Appendicitis is the most common abdominal surgical emergency in children, and treatment of the disease is associated with relatively high resource utilization due to its high incidence and morbidity of perforated disease. Increasing evidence suggests that oral antibiotic therapy may be as efficacious as intravenous antibiotics administered through a peripherally inserted central catheter (PICC), at a lower cost and with fewer complications.

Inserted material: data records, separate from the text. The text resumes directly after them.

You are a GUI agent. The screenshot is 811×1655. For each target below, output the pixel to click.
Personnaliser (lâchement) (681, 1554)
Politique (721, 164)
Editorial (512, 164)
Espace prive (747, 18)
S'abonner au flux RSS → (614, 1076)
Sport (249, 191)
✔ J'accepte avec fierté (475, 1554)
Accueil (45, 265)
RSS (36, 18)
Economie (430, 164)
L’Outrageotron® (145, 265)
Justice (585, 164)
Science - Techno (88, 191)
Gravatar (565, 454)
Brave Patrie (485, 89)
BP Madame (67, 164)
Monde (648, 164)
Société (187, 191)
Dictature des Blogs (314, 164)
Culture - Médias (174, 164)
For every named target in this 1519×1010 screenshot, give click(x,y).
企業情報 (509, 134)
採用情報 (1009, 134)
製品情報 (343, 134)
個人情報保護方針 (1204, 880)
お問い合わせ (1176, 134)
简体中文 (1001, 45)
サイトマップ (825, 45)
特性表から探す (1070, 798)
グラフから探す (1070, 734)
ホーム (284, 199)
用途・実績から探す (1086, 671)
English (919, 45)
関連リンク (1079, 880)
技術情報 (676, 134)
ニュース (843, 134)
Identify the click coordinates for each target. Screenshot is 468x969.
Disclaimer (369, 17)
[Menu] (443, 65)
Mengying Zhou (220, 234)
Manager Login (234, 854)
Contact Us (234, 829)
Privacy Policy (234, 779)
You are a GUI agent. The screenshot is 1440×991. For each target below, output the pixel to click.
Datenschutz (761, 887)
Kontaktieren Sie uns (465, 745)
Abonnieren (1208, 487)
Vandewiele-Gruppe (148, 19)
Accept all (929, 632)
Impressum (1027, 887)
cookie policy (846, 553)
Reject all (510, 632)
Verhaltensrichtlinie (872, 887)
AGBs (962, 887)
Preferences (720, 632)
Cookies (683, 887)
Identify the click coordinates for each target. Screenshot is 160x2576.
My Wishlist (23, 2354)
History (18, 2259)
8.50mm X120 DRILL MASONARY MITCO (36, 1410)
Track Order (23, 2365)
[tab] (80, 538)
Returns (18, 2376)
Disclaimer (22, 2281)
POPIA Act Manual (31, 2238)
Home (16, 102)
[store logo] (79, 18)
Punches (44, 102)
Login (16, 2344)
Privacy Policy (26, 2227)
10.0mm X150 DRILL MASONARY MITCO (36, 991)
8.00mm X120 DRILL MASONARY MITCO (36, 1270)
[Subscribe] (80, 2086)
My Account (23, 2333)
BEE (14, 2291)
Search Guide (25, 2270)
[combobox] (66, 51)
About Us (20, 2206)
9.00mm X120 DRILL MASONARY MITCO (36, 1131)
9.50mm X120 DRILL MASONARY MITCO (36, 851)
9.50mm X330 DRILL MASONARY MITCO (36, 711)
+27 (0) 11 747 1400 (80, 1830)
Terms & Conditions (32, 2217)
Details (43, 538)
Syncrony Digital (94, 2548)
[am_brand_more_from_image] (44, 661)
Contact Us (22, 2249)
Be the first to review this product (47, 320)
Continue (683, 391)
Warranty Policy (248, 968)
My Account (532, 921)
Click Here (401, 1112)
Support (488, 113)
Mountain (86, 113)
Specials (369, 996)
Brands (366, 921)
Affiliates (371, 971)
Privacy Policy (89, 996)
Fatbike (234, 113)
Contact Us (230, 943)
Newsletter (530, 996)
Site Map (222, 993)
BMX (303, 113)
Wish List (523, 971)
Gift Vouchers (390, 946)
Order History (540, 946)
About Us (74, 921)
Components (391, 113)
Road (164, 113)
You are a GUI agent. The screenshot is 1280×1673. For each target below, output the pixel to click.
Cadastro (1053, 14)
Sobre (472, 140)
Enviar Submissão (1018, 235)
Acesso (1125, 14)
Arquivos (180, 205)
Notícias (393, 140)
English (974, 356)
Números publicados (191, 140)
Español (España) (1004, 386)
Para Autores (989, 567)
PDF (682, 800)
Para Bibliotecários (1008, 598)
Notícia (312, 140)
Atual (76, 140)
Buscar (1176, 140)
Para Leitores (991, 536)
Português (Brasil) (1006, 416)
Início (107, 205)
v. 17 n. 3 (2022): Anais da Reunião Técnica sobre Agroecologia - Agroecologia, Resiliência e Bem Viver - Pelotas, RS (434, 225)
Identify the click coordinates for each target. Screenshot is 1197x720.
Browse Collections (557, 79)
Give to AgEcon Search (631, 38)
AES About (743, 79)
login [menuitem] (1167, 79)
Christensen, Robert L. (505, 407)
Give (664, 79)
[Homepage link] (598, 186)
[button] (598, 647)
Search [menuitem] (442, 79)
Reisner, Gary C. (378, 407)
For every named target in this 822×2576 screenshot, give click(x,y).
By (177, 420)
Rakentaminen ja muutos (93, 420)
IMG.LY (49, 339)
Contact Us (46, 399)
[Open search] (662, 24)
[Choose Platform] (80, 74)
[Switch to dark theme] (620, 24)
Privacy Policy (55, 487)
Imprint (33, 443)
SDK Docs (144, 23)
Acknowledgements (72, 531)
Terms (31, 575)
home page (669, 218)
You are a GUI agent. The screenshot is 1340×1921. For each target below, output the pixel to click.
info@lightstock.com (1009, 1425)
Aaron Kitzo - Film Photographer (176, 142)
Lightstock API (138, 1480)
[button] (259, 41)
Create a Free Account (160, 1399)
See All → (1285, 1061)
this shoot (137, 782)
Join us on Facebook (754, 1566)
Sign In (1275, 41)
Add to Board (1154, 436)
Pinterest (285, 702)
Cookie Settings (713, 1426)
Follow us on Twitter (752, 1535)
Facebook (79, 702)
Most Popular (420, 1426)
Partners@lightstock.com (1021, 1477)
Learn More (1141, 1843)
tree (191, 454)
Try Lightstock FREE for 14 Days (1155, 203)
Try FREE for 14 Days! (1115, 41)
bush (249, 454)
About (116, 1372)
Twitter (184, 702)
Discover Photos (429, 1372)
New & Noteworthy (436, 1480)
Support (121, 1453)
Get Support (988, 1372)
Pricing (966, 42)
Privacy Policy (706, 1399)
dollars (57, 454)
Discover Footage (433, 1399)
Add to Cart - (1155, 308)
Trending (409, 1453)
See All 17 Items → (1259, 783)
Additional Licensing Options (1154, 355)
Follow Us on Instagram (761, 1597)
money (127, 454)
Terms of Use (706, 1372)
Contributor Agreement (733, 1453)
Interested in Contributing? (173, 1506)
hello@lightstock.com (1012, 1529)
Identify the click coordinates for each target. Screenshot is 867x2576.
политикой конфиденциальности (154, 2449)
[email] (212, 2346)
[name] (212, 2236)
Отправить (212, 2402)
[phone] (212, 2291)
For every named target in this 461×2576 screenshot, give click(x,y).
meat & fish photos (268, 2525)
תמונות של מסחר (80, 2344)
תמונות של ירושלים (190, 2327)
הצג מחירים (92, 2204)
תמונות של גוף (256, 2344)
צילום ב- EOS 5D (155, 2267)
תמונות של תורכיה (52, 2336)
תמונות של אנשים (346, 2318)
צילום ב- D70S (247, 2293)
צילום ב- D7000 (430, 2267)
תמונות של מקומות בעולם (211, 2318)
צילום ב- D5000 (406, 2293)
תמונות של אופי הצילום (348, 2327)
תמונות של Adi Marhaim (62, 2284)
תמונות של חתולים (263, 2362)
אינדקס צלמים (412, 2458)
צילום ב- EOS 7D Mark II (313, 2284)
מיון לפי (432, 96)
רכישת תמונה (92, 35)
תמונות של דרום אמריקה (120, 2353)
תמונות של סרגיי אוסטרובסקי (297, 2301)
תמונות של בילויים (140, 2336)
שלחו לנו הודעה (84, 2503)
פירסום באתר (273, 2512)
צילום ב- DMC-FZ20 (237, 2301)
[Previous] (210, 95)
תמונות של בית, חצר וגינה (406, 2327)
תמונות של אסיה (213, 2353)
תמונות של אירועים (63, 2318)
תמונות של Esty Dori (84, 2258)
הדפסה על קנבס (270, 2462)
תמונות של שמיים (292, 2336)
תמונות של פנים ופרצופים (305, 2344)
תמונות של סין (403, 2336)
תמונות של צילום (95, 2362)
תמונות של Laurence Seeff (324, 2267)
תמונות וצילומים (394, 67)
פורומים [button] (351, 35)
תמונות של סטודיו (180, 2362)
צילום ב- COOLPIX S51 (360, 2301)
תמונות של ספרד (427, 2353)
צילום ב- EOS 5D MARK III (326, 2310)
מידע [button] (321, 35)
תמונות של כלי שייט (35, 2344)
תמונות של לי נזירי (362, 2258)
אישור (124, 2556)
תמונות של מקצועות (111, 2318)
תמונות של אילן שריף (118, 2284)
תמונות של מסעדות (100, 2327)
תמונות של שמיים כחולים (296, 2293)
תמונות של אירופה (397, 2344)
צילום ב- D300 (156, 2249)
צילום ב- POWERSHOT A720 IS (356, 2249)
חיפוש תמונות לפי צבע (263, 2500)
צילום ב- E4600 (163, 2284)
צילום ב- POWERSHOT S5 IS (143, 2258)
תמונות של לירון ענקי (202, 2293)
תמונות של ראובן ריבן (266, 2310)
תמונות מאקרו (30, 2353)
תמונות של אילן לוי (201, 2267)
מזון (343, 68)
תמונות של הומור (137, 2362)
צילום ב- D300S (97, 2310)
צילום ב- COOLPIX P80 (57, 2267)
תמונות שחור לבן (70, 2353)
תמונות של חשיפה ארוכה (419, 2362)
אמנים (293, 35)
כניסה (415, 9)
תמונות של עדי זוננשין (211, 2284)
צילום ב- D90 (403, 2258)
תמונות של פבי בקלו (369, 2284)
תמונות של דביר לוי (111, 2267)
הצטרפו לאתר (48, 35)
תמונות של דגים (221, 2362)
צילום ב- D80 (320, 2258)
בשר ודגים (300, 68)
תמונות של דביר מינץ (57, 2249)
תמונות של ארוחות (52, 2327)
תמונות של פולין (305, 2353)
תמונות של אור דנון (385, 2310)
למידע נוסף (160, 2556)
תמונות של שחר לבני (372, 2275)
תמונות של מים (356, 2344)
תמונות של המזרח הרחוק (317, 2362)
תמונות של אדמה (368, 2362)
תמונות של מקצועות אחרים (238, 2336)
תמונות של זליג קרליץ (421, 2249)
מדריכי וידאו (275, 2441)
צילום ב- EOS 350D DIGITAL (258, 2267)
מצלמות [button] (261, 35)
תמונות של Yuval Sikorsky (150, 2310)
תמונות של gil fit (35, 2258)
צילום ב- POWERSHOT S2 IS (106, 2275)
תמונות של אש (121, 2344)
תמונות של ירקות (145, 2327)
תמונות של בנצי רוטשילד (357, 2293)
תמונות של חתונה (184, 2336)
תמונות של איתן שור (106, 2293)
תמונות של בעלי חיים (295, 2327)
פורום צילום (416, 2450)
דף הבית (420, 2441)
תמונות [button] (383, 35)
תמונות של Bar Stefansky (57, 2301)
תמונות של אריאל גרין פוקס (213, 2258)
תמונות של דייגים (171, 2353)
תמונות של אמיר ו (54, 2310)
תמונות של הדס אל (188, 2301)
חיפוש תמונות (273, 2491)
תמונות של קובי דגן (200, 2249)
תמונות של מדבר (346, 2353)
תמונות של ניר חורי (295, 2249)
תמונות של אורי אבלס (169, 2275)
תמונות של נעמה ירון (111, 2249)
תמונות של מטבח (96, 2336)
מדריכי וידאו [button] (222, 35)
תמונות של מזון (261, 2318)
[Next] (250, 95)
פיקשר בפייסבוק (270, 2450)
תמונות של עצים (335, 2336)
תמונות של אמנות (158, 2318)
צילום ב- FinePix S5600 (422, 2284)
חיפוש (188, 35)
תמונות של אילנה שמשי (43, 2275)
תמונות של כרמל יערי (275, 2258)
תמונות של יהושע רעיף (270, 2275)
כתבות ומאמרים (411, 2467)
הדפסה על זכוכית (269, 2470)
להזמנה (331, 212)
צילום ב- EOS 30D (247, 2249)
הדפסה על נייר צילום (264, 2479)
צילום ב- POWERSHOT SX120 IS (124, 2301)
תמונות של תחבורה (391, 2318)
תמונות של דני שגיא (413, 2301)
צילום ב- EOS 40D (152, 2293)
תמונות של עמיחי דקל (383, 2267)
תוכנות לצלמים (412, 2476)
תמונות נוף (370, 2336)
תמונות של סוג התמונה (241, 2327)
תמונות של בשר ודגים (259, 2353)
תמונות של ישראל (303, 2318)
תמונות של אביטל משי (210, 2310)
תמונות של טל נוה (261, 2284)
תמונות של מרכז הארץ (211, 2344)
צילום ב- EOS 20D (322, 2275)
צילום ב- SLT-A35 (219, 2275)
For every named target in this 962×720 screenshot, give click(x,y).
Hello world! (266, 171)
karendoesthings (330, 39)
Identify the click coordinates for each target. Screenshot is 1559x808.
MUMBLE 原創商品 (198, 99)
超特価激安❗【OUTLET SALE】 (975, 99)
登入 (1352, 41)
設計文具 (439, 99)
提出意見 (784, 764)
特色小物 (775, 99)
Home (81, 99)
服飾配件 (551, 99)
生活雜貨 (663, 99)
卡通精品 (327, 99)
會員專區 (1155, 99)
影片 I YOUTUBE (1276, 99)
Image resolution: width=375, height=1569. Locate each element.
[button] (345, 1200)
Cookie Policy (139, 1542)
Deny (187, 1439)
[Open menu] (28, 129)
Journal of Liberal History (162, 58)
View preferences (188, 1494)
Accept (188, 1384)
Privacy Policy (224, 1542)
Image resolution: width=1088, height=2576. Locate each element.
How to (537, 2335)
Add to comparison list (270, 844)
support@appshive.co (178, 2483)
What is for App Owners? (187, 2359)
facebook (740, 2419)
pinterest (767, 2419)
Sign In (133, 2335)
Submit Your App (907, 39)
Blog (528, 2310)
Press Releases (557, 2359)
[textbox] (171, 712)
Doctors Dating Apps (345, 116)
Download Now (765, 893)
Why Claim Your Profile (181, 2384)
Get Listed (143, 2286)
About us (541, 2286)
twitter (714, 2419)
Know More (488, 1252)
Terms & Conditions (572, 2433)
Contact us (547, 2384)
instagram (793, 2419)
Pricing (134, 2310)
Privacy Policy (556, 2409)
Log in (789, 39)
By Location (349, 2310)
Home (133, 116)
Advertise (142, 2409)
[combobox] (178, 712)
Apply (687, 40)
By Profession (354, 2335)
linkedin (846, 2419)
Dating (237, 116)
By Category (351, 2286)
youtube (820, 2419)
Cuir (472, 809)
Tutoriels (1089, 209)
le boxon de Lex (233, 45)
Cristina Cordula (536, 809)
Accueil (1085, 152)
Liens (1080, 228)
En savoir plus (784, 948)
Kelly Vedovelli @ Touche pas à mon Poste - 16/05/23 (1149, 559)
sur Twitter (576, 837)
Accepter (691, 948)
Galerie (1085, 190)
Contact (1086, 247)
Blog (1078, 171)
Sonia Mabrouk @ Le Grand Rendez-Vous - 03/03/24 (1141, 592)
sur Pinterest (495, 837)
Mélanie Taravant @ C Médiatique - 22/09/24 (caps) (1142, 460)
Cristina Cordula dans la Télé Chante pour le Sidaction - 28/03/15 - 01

Our NLP application focused on the detection of patients treated with a PICC line, allowing for significantly higher sensitivity than methods based on existing structured coded clinical data.

Community-acquired pneumonia (CAP) is a leading cause of hospitalization among children, but the effectiveness of common management strategies is unknown. Our NLP application was developed to determine the diagnosis of bacterial pneumonia from pediatric diagnostic imaging reports by extracting pneumonia characteristics (i.e., presence, symmetry, and size of pleural effusion and pulmonary infiltrate). Our application detected patients with probable bacterial pneumonia with significantly higher sensitivity (71% versus 52.7%) and similar positive predictive value and specificity than domain experts.



  • Meystre, S. M., Khalifa, A., Gouripeddi, R., & Rangel, S. D. (2015). Automatic Extraction of Pediatric Acute Appendicitis Treatment Devices from Diagnostic Imaging Reports in a Multi-Institutional Clinical Repository. AMIA Summit on Translational Bioinformatics. San Francisco, CA.
  • Meystre, S. M., Gouripeddi, R., Shah, S. S., & Mitchell, J. A. (2013). Automatic Pediatric Pneumonia Characteristics Extraction from Diagnostic Imaging Reports in a Multi-Institutional Clinical Repository (p. 178). Presented at the AMIA Summits Transl Sci Proc, CRI.
  • Meystre, S. M., Gouripeddi, R., Trivedi, A., & Rangel, S. D. (2013). Pediatric Acute Appendicitis Treatment Devices Automatic Extraction from Diagnostic Imaging Reports in a Multi-Institutional Clinical Repository (p. 999). Presented at the AMIA Annu Symp Proc, Washington, DC.